Speaking ahead of the National Children and Adults Services conference, Oliver Thomas, director of UK care homes for Bupa, called on councils to take a longer-term approach to the funding of care home places.

He warned that while some councils were already doing that, others appeared to favour a market filled with small providers in an attempt to push costs down to unreasonable levels at the risk of quality.

Southern Cross was broken up after it could no longer pay the rent on properties it had sold and leased back from landlords.

“The Southern Cross issue has been building for at least the past four years, which is the amount of time that local authorities have been squeezing care fees,” Mr Thomas said.

“So while [Southern Cross’] business model played its part, below-inflation fee increases were the decisive blow.”
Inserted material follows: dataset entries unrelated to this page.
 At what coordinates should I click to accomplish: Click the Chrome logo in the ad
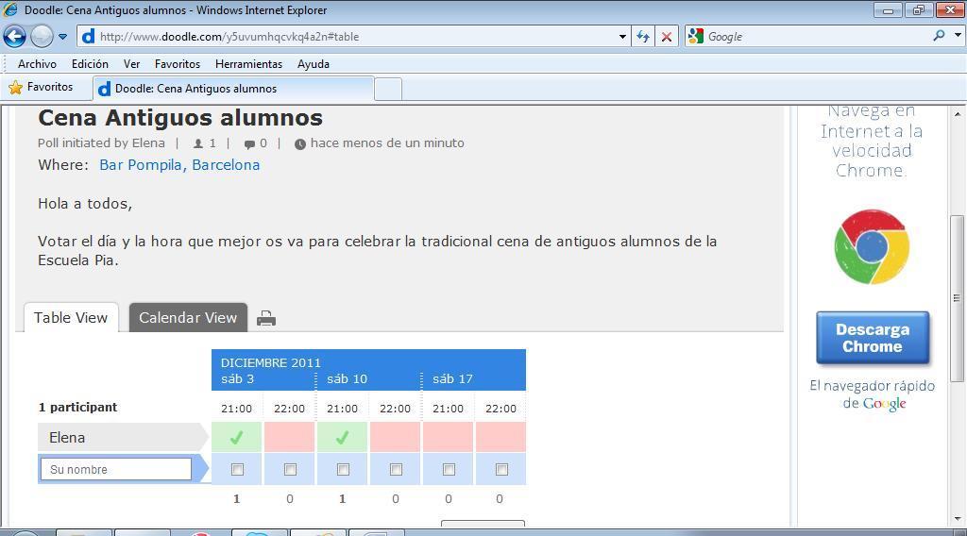871,247
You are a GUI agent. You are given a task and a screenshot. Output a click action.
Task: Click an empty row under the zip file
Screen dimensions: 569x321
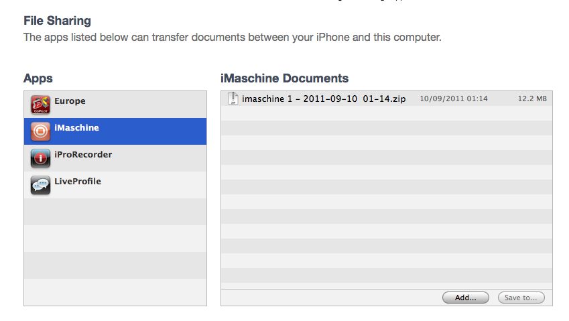pos(387,113)
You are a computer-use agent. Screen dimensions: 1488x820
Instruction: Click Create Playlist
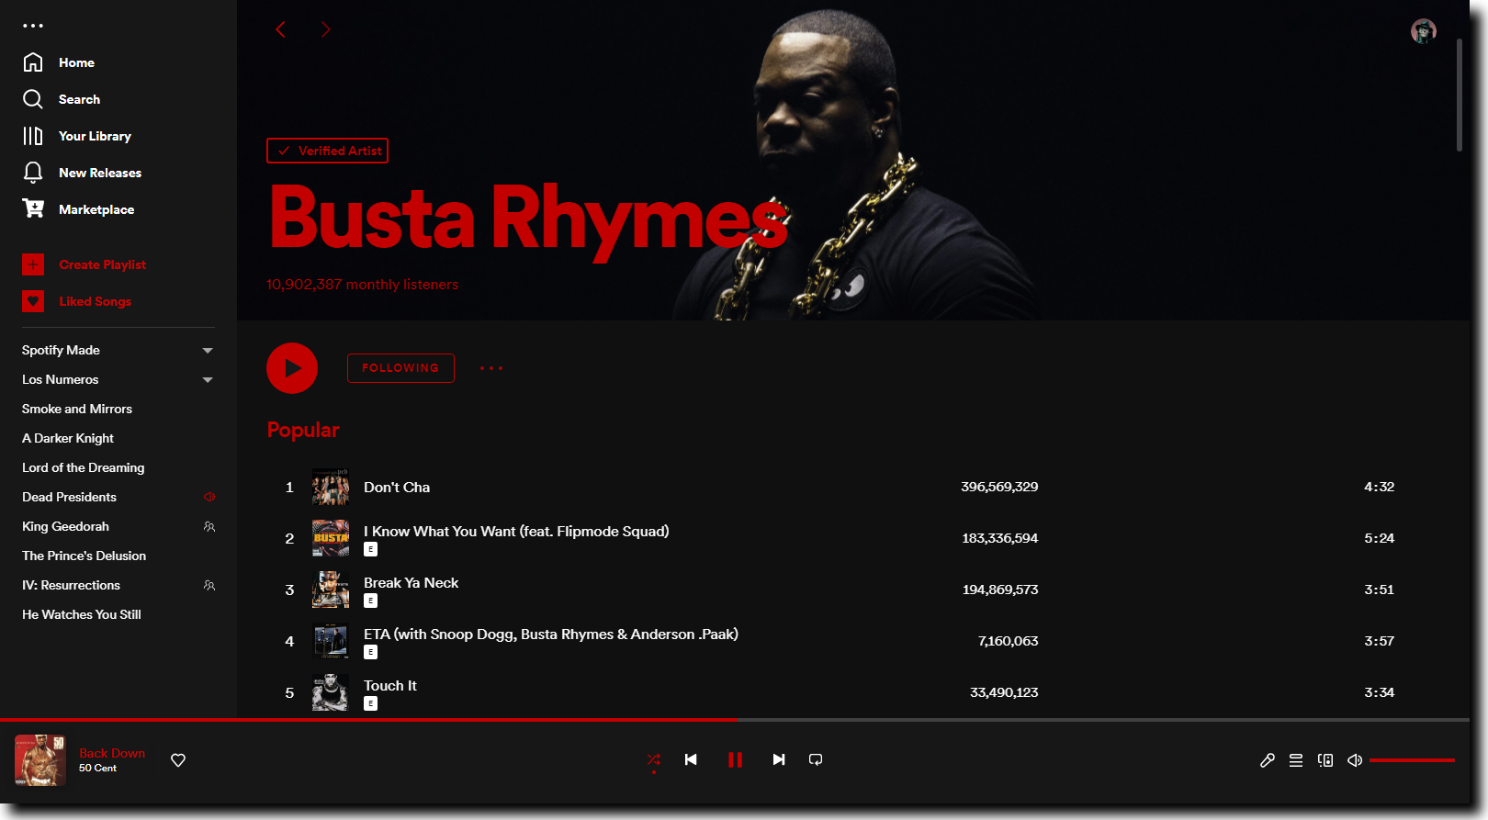pos(102,264)
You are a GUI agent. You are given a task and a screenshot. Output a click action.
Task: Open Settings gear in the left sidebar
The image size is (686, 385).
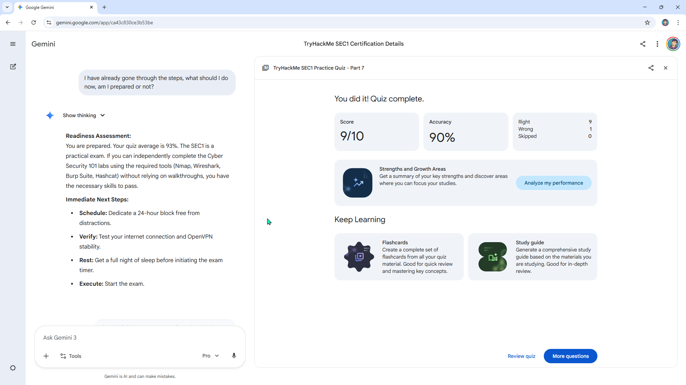[13, 368]
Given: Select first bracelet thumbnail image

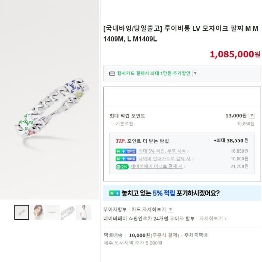Looking at the screenshot, I should tap(22, 212).
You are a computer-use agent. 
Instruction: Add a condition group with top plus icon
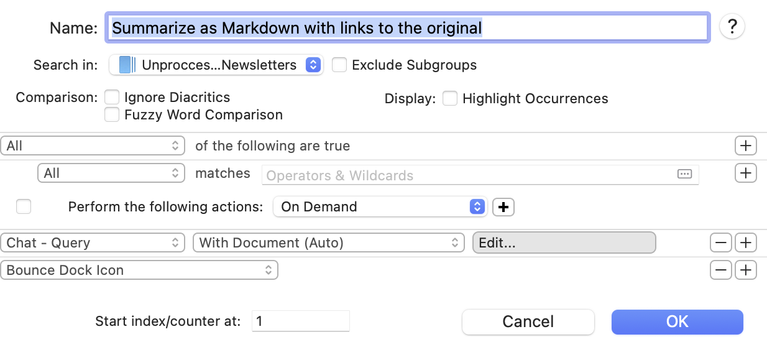(745, 146)
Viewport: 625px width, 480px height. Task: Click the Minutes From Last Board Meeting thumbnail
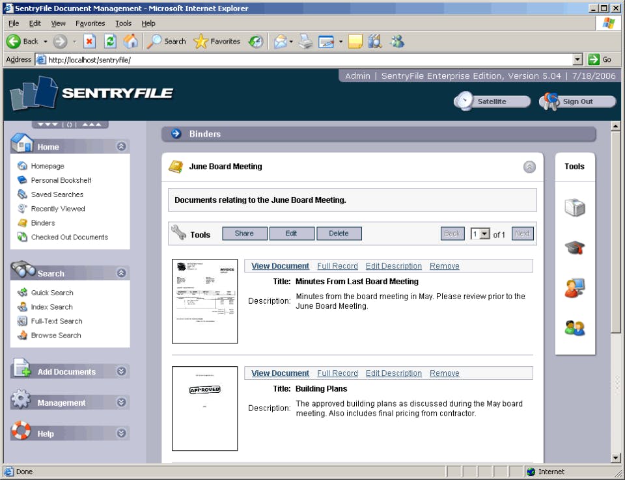click(204, 301)
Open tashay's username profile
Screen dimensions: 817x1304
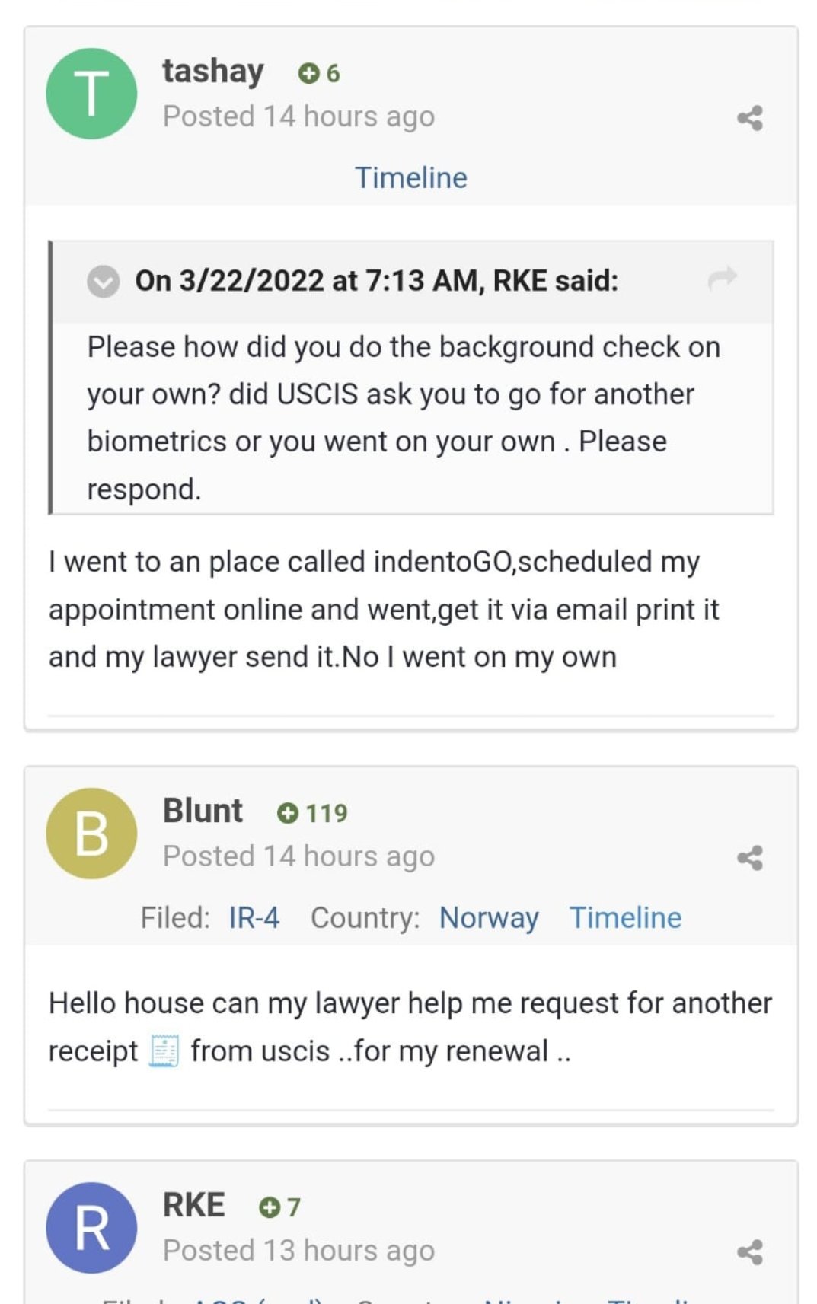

The most recent Community Care Market News survey of baseline care fees, published by leading analysts Laing & Buisson, found the majority of English councils had either frozen or reduced the fees paid to care home operators.

“There are some authorities under financial pressure that are keeping lots of providers’ fees ridiculously low, and these will inevitably have implications for the quality of care that’s provided as a result,” Mr Thomas said.

He said he believed councils needed to strike a balance with providers that saw long-term commitments on both sides in return for assurances on funding and the quality of care.

“While a provider having a monopoly in one area is not a good thing for elderly people, nor is an overly diverse local pattern that sees prices driven down to the extent that cost rather than quality becomes the overriding issue on which providers compete,” Mr Thomas said.

“Local authorities have to make some choices about the providers they want to work with and allow them to make a reasonable return on their investment so long as they are providing a good quality of care.

“That’s what you have to do if you want to get more good providers coming into the business.”

John Jackson, joint chair of the Association of Directors of Adult Social Services resources committee, said the sector’s view was that Southern Cross’ business model, rather than fee pressures, was to blame for its difficulties.

He also questioned the correlation between the cost of care and standards.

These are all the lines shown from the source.